Grand Valley Power has joined with GRID Alternatives on the unique project. The project is scheduled for completion during what’s billed as a community solarthon event May 30. The 25-killowatt array will provide electricity to six to 10 families in the Grand Junction area, offsetting up to 90 percent of their electrical needs.
“This is a model that makes sense. We can make clean energy available to folks who have never had access to it. Everybody benefits. By leveraging GRID Alternatives’ expertise in solar development and working with lower income families, we can successfully serve some of our most vulnerable members,” said Tom Walch, general manager of Grand Valley Power.
The project is the first step in a three-year plan by GRID Alternatives to develop at least 1 megawatts of solar electricity capacity for low-income customers in partnership with Colorado utilities.

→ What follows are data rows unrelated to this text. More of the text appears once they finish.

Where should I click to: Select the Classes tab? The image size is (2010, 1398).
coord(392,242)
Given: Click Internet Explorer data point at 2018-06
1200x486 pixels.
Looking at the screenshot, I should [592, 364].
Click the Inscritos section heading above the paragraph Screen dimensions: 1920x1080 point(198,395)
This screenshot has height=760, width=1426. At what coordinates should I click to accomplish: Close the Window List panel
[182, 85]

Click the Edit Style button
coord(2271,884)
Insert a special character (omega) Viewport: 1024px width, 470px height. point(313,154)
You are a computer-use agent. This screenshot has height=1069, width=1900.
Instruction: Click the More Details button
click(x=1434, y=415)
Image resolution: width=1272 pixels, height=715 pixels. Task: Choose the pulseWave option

“We have seen a tremendous groundswell of hardworking families wanting solar and the benefits it brings,” said Chuck Watkins, executive director of GRID Alternatives Colorado. “Community solar can provide solar to all Coloradans regardless if they’re renters, homeowners or people just struggling financially.”
The Grand Valley project is the first of its kind to be developed by a nonprofit group in partnership with a utility. Grand Valley Power has provided land, connections and administrative and financial support. GRID Alternatives will design and build the array. Grand Valley Power will own the array and provide retail bill credits for participating low-income households.
In addition to Grand Valley Power, GRID Alternatives has been working with Housing Resources of Western Colorado, Atlasta Solar and Alpine Bank on the community solar garden. National partners SunEdison, Enphase Energy and Ironridge have donated equipment for the project.
Housing Resources of Western Colorado will help identify and qualify families that want to participate in the program.
“Working with GRID and Grand Valley Power means the families we serve get lower electricity bills, more resources to pay for other basic needs and the opportunity to receive valuable job training,” said Eldon Krugman, executive director of Housing Resources of Western Colorado. “This partnership also meets the tenants of our mission to provide affordable housing and promote the wise and sustainable use of resources.”